The Prince of Darkness has returned one final time.

On Feb. 21, the music world changed forever when the legendary metal icon Ozzy Osbourne released his first album in 10 years.

He was accompanied by Slash and Duff McKagan of Guns N Roses, Chad Smith of Red Hot Chili Peppers, Tom Morello of Rage Against the Machine, Elton John, Charlie Puth and Post Malone.

The album debuted at No. 3 on the Billboard Top 200, and was No. 1 on the rock charts. 

The album kicks off with a famous Ozzy phrase, ‘Alright now,’ in the song “Straight to Hell.”

This was also the second single released in support of this album, and it seems like it should be buried in the album instead of being the opening track.

The second track, “All My Life,” is one of the more reflective songs on this album, and dare I say, one of the best.

It has a driving and anthemic chorus that is ready to be chanted along with during his live shows.
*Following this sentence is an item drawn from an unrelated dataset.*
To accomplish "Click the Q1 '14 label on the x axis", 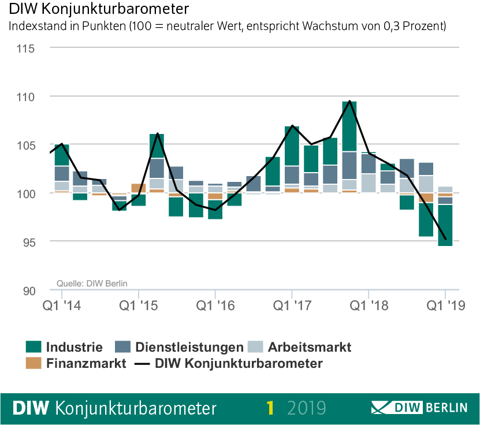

He talks about his younger self being disappointed in how he is now, knowing what he has done in his life. It is a very deep track and one of the best on the album. 

The title and fourth track of the album, “Ordinary Man,” has a very extraordinary guest vocalist: Sir Elton John.

This is another track that reflects on Ozzy’s life, but it chooses to peer at it from the perspective of fame and what has affected him.

He is afraid of dying ordinary, but whether you are a fan of metal or not, Ozzy has always been more than ordinary.

Whether hearing of him biting the head off of a bat or watching his family grow up on their TV show, he will never be ordinary to us.

The fifth track “Under the Graveyard” takes a piece from the Post Malone song, “Take What You Want” and makes it his own creation.

It is by far the best song on this album, and was the first single released back in November. It is one of the most ballad-like songs on the album that sounds like it belongs on one of his older albums.

This song showed us that Ozzy was back and ready to make more music. 

The tenth and final track on the album, “It’s A Raid,” features Post Malone again.

This is the hardest hitting song from start to finish. It is a constant punk metal fusion, almost as a tribute or homage to Motorhead.

The track proves that Post Malone isn’t just a one genre pony, and it gets my hopes up that he may make a rock album.

While the two play off each other, Ozzy is easily able to take over and show that he truly is back and will forever be known as the Prince of Darkness.

Who knows – this may be a passing of the torch from the older generation to the newest one.

Overall, I would give this album a 4.5/5.

All of the songs have replay value and I greatly enjoy the addition of “Take What You Want” at the end of the album as a thank you to Post Malone.

This was his first ever album where he was fully sober. Knowing his past, this is a huge accomplishment.

I am glad that Ozzy made this album, because it seems like he is at peace with everything that has happened in his life and is ready for the next chapter.

He was deep in his reflection and it shows that he gave this album everything he has. We should be forever grateful for Ozzy Osbourne.